## EXERCISE TEXT
*** Begin section ***

Personal information
- Full name: Lars-Ove Johansson
- Date of birth: 14 November 1938
- Place of birth: Härnösand, Sweden
- Date of death: 11 November 2019 (aged 80)
- Position: Forward

Youth career
- 1953–1956: IF Älgarna

Senior career*
- Years: Team / Apps / (Gls)
- 1956–1964: Hammarby IF / 116 / (65)
- 1965–1966: IFK Västerås

International career
- 1956–1961: Sweden U21 / 6 / (8)
- 1960: Sweden B / 1 / (1)
- 1961: Sweden / 1 / (0)

= Lars-Ove Johansson =

Swedish footballer (1938–2019)

Lars-Ove "Larsa" Johansson (14 November 1938 – 11 November 2019) was a Swedish footballer who played as a forward, best known for representing Hammarby IF.

==Club career==
Johansson was born in Härnösand and started to play football with local club IF Älgarna, making his debut for the senior team at age 14 in the Swedish lower divisions. As a youngster, he reportedly attracted interest from Degerfors IF.

*** End section ***

Answer these questions from the Lars-Ove Johansson text:
1. Where was Johansson born?
2. How many appearances did he make for Hammarby IF?
3. At what age did he debut for the IF Älgarna senior team?
None of the items are needed for this.

## SUPPLIED RECORDS
*** Begin section ***

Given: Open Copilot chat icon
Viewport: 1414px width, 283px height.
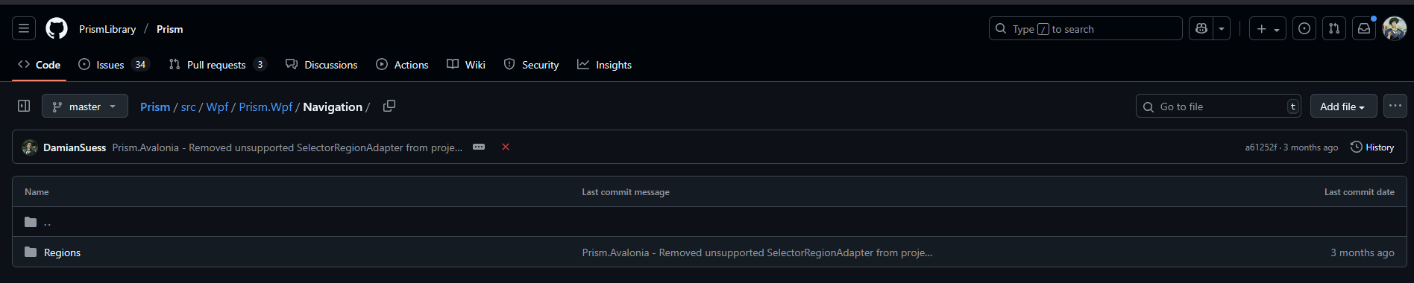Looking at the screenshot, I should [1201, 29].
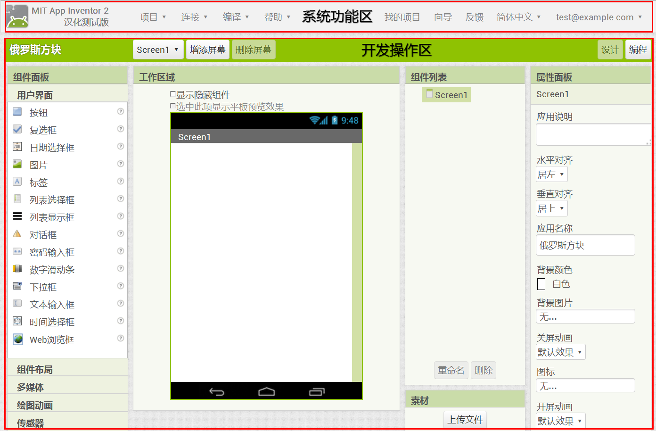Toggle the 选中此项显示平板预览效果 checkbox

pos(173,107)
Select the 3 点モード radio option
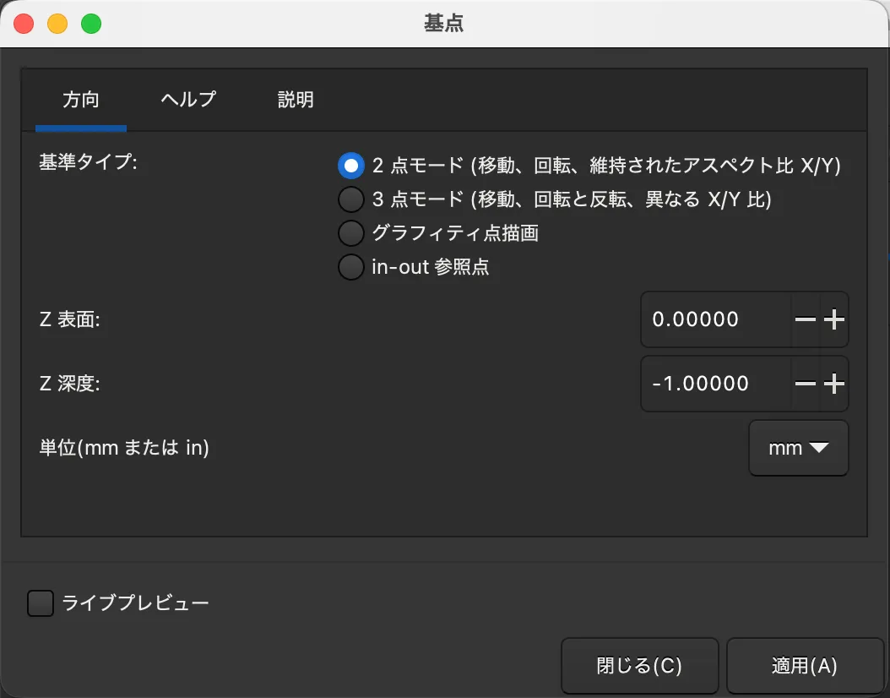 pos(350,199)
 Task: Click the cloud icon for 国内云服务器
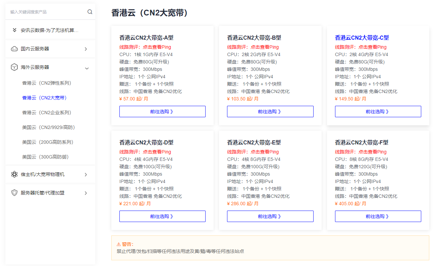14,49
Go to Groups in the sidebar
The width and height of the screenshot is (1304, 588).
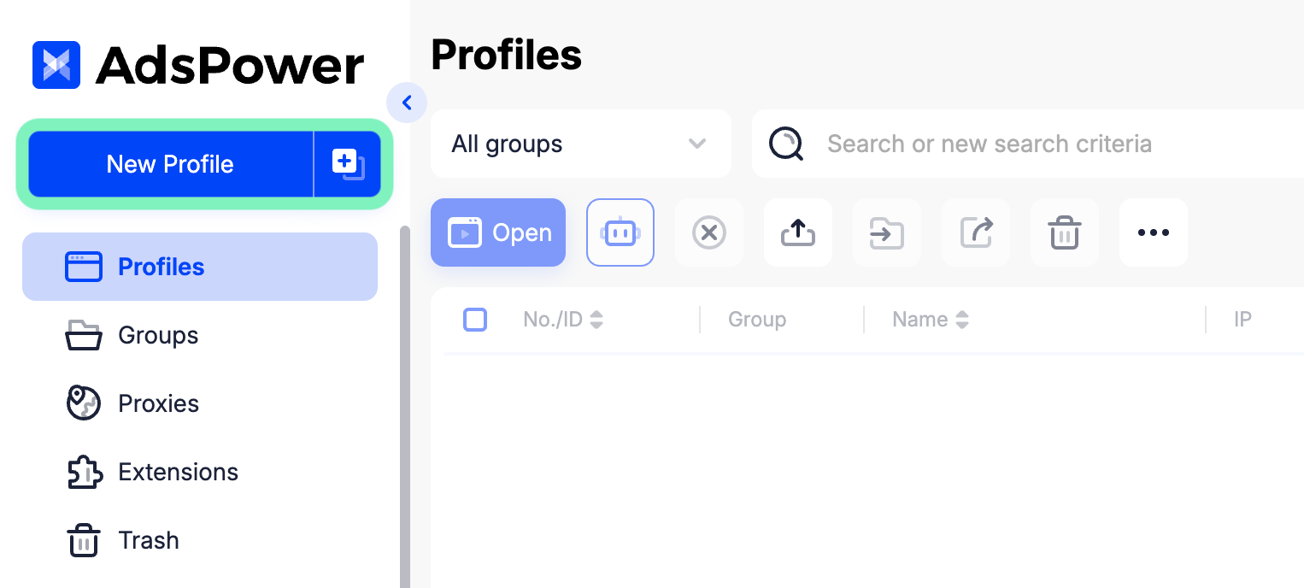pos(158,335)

*** End section ***

## EXERCISE OUTPUT
1. Härnösand, Sweden
2. 116
3. 14